Brian Gongol
- Wearable computing could make a real difference to people who need it, like aid workers who risk getting kidnapped. A safety bracelet being developed would let them trigger a GPS tracker and signal social media. There are plenty of other applications for this kind of technology, too -- for young children, the elderly or homebound, police officers and first responders...the list goes on and on.

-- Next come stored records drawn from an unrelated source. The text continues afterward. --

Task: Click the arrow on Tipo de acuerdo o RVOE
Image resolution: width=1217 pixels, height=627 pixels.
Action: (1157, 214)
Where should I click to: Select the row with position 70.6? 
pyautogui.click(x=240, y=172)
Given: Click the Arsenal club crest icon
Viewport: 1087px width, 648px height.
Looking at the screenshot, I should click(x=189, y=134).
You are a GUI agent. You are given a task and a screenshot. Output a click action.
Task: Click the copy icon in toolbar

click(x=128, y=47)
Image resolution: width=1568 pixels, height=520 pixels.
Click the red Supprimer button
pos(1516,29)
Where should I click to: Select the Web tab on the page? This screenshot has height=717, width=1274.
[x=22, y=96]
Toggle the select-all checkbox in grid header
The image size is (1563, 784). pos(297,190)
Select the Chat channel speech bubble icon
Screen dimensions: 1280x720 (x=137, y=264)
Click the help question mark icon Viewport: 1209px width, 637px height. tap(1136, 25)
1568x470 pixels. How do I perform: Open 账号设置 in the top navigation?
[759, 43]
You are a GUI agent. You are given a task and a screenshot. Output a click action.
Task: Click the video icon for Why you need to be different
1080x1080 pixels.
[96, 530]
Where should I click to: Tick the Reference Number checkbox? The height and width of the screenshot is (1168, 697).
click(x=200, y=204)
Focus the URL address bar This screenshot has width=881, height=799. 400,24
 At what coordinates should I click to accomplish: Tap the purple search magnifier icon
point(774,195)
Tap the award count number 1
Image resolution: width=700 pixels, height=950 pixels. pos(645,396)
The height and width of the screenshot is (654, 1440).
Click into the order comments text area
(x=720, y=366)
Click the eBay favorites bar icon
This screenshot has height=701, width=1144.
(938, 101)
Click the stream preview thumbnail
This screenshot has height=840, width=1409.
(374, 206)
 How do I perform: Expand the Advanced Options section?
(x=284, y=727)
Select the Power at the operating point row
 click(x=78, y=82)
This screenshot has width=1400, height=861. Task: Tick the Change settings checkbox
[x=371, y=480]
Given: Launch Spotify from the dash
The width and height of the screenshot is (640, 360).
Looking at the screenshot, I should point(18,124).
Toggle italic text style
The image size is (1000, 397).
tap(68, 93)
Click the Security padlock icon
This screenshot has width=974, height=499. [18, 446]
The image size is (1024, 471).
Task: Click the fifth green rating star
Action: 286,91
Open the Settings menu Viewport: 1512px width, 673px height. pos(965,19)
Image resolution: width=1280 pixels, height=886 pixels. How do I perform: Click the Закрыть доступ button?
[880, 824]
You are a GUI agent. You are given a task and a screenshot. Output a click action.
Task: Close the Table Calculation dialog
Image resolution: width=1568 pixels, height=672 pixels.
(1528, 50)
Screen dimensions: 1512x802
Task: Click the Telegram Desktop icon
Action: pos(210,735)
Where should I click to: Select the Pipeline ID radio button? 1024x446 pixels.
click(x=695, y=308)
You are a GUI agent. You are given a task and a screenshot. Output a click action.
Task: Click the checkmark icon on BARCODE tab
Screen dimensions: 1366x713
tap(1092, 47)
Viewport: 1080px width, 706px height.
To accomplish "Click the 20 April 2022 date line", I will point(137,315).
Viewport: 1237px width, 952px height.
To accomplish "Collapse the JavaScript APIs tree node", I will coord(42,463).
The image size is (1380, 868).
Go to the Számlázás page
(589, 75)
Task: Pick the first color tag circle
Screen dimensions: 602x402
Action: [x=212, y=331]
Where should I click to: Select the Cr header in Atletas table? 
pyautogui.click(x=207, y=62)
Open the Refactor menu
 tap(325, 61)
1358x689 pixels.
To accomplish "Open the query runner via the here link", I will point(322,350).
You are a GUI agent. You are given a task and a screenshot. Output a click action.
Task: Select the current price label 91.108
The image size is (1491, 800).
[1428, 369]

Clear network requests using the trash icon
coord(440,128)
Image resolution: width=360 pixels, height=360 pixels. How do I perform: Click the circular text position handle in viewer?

- A Facebook phone is coming...kinda. The company's approach to a phone built by HTC and running on Android is a lot like a skin or a meta-browser. Sure, it's probably going to attract some users...but it's also a little hard to see what the huge advantage would be. Some people like to put their Facebook (and Twitter and Google and Pinterest, etc., etc....) into silos, because different programs are used for different types of interaction. It's hard to see what the hugely compelling reason would be to use Facebook all the time, everywhere. And it's a sign of hubris, perhaps, that Facebook deemed the idea of selling their own branded phones to be thinking too small.
- Are Chromebooks really a substitute for Windows-based computers? That's the question posed by a ZDNet column this week, looking at the significant growth in Chromebook sales. It's hard to see them as substitutes, though...a Windows laptop generally starts at the $300 mark and does a lot of things totally differently than a $200 Chromebook. Chromebooks make sense for some applications -- especially with young people and those whose demands are only based on the Internet. But with the flaky way that Google has been treating its services lately -- like killing off Google Reader for no really good reason -- the business users upon whom Microsoft depends for revenues would be completely bonkers to abandon their Windows machines for Chromebooks. Side-by-side use? Sure. But not substitutes in the markets where they really matter.
- T-Mobile is gambling big with its no-contracts declaration of independence. You'll pay more for the phone up-front, but you'll be free to quit them anytime. It's 180 degrees the opposite from their competitors' approach, which is to try to lock users into as many (and expensive) a set of contracts as they can. Good luck to T-Mobile...consumers could use the freedom.
- Firefox is out with version 20 of the browser. It's good to see that the market for browsers remains so competitive, among MSIE, Chrome, and Firefox. It's healthy for them each to be challenging one another. New in Firefox 20: Per-window private browsing. Not revolutionary, but a good addition.